Organizing an information processing system within the constraints of a relatively low-dimensional architecture (i.e., dimensions \(\ll\) nodes) can confer important computational benefits [41]. For instance, previous theoretical work in systems neuroscience has argued that the ventral visual stream of the cerebral cortex is organized so as to ‘untangle’ different inputs streams into highly informative categories [40]. Here, ‘untangling’ refers to the ability of the system to effectively separate inputs along different categorical dimensions (e.g., distinguish a well-known face from that of a stranger), while still retaining sufficient information in the signal such that higher-order classifications of the same data are still possible (e.g., recognizing a well-known face in a unique orientation). Interestingly, the same concept has been used to explain the function of both the visual system [40] and effective decision-making [43], and may underpin the functionality of convolutional neural networks trained on naturalistic images [24]. In the context of our PCA analysis, ‘untangling’ could be envisaged as alterations in the way that the activity of the network reflecting different digit categories is embedded within the network’s state space: the loadings onto different categories in the untrained network should be relatively overlapping (i.e., ‘tangled’), but should become less overlapping (i.e., ‘untangled’) as the network learns to effectively categorize the inputs into distinct digits.

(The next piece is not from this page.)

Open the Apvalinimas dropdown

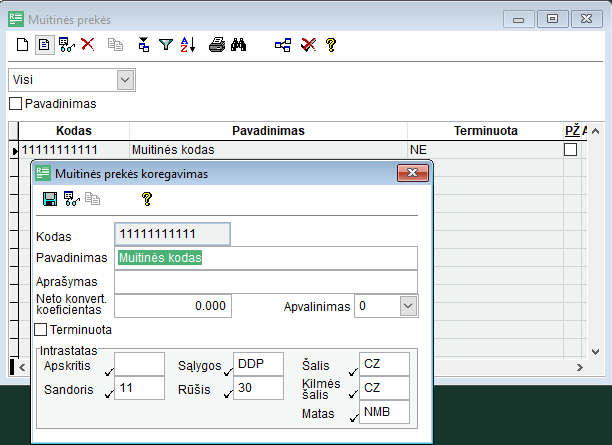click(x=408, y=306)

Analyzing our data from this vantage point, we found that the increase in topologically rich, low-dimensionality was associated with a relative ‘untangling’ of the low-dimensional manifold (Fig. 4C): the middle period was associated with a general expansion in the low-dimensional embedding distance within categories (light green in Fig. 4D), which then allowed the system to both expand between categories and contract within categories during the late period of learning (purple in Fig. 4D). This ultimately had the effect of boosting classification accuracy. Indeed, the contraction of the within-category embedding distance—which takes place first—co-occurs with the drop of MIHL1, with the following expansion of between category distance co-occurring with the increase in MIHL2. At the sub-network level, the activity on nodes in HL2 was substantially more low-dimensional than HL1 (Additional file 1: Fig. S4), further expanding on the notion that different computational constraints are imposed on neural networks, depending on the depth of network layers. Overall, these results confirm the presence of manifold ‘untangling’ in a simple, feed-forward ANN, and hence provide a further link between the way that both synthetic and biological neural networks learn how to classify visual inputs.